> **Task directions**: Return every line of the records below word for word, leaving out the pictures.

** START OF Dataset **

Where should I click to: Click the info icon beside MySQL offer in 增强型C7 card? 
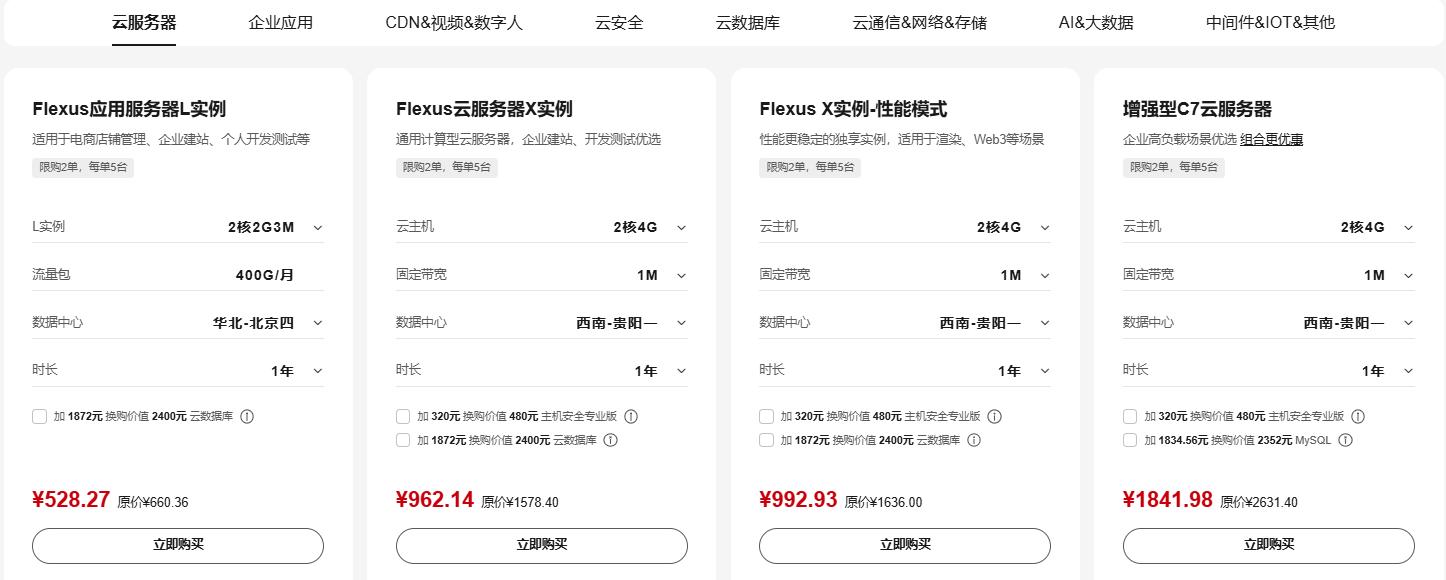point(1345,439)
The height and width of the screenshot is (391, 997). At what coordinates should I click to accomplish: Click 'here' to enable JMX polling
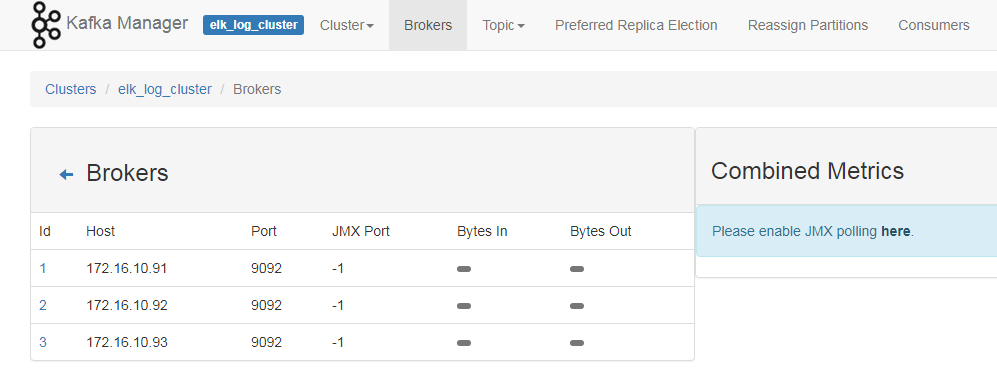coord(895,231)
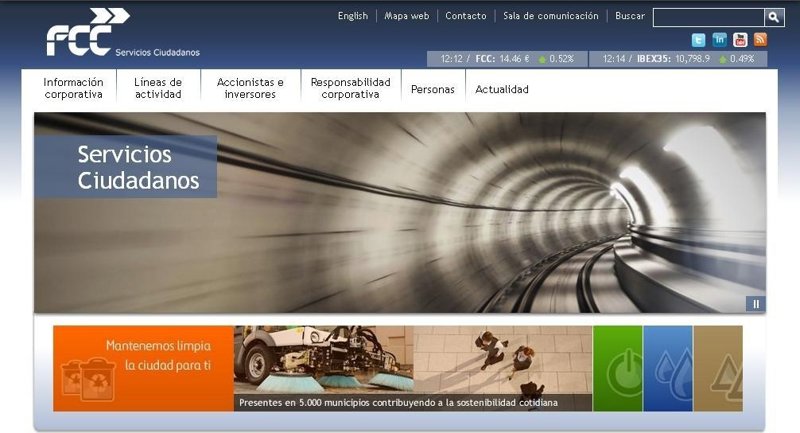Screen dimensions: 800x433
Task: Pause the tunnel banner slideshow
Action: tap(756, 303)
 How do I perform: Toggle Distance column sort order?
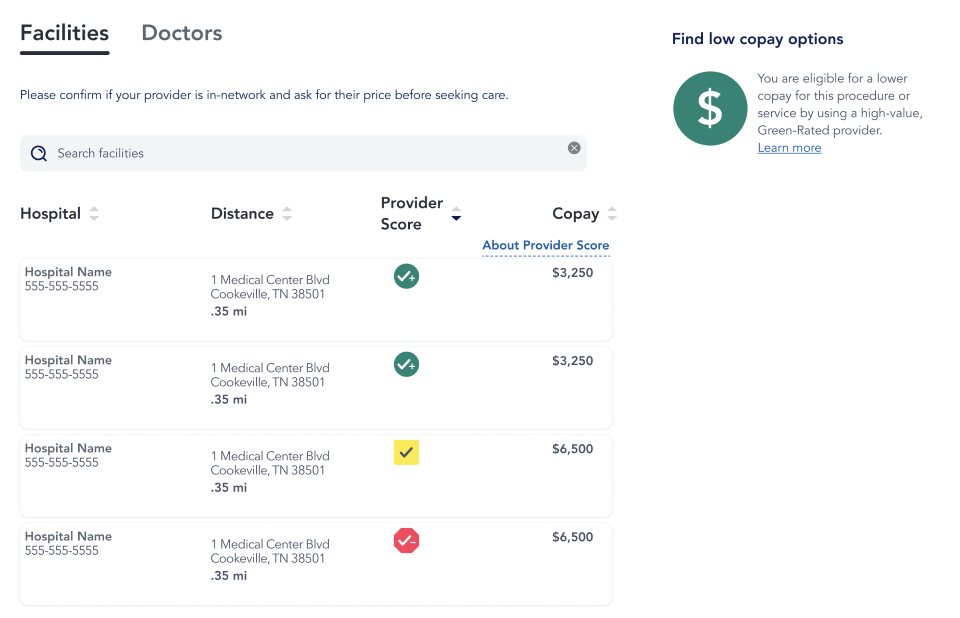pos(287,213)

** END OF Dataset **

> **Response to this exercise**:
Where should I click to: Click the info icon beside MySQL offer in 增强型C7 card? 
point(1345,439)
The height and width of the screenshot is (391, 997). At what coordinates should I click to accomplish: Click 'here' to enable JMX polling
coord(895,231)
Screen dimensions: 800x433
Task: Pause the tunnel banner slideshow
Action: tap(756, 303)
 How do I perform: Toggle Distance column sort order?
pos(287,213)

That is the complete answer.